EXERCISE: Each record below must come back exactly as written; its pictures must not.

(Items from a dataset)
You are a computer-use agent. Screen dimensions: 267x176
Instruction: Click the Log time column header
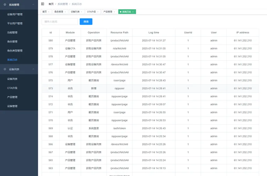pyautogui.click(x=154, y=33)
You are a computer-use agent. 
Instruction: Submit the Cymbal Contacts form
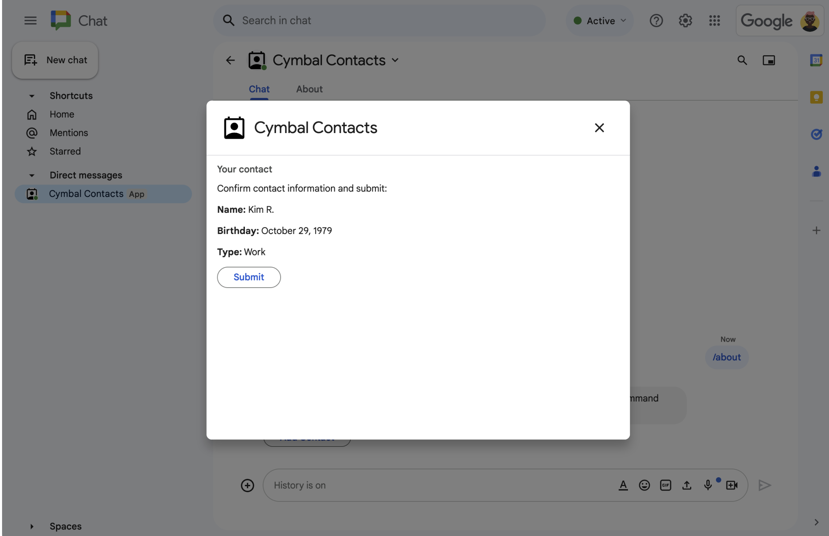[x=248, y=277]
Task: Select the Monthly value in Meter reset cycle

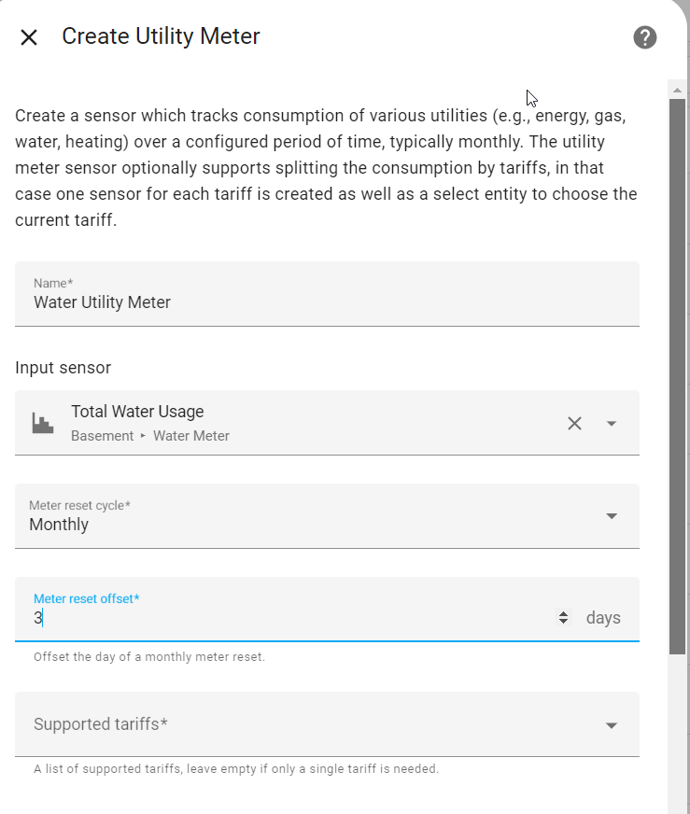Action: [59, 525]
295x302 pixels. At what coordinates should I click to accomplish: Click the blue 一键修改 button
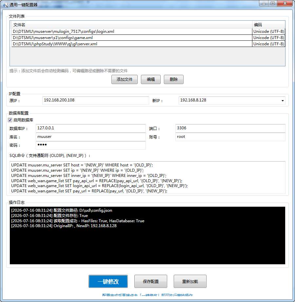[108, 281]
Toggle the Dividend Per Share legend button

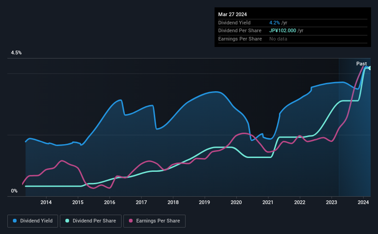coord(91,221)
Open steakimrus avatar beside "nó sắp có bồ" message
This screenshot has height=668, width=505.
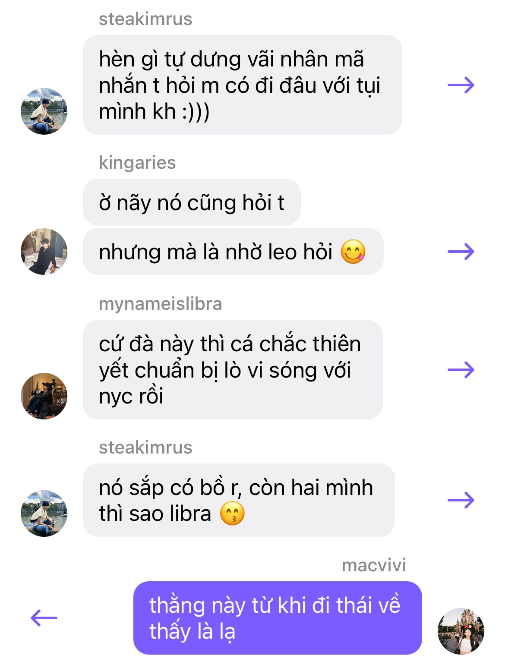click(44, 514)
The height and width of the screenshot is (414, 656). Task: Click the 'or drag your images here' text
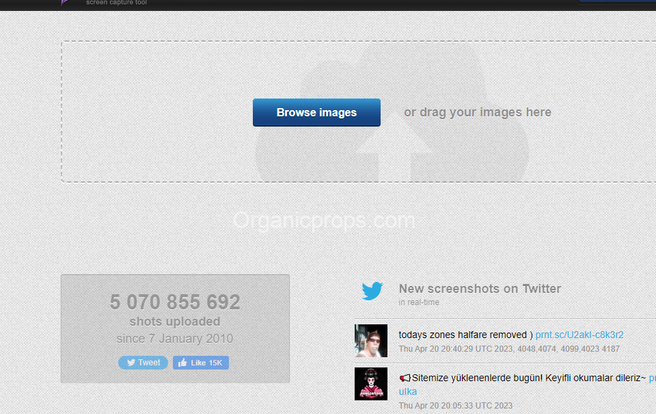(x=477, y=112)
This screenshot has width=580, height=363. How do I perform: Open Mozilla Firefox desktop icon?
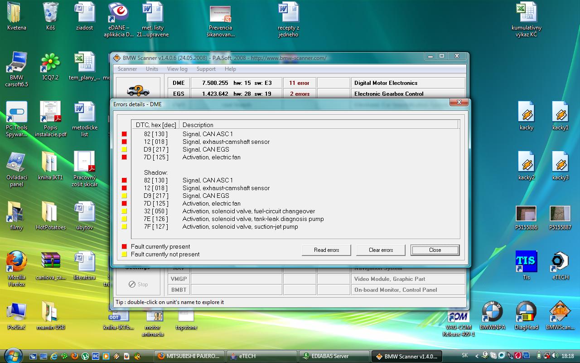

RESPONSE FOR THIS EXERCISE:
You are a computer-use agent. Screen dimensions: 267x176
Instruction: Click the Log time column header
pyautogui.click(x=154, y=33)
You are a computer-use agent. 
Instruction: Submit the Cymbal Contacts form
[x=248, y=277]
Task: Select the Monthly value in Meter reset cycle

Action: [59, 525]
295x302 pixels. At what coordinates should I click to accomplish: Click the blue 一键修改 button
[108, 281]
Toggle the Dividend Per Share legend button

coord(91,221)
Open steakimrus avatar beside "nó sắp có bồ" message
This screenshot has height=668, width=505.
click(44, 514)
The height and width of the screenshot is (414, 656). Task: Click the 'or drag your images here' text
(x=477, y=112)
This screenshot has width=580, height=363. How do I perform: Open Mozilla Firefox desktop icon?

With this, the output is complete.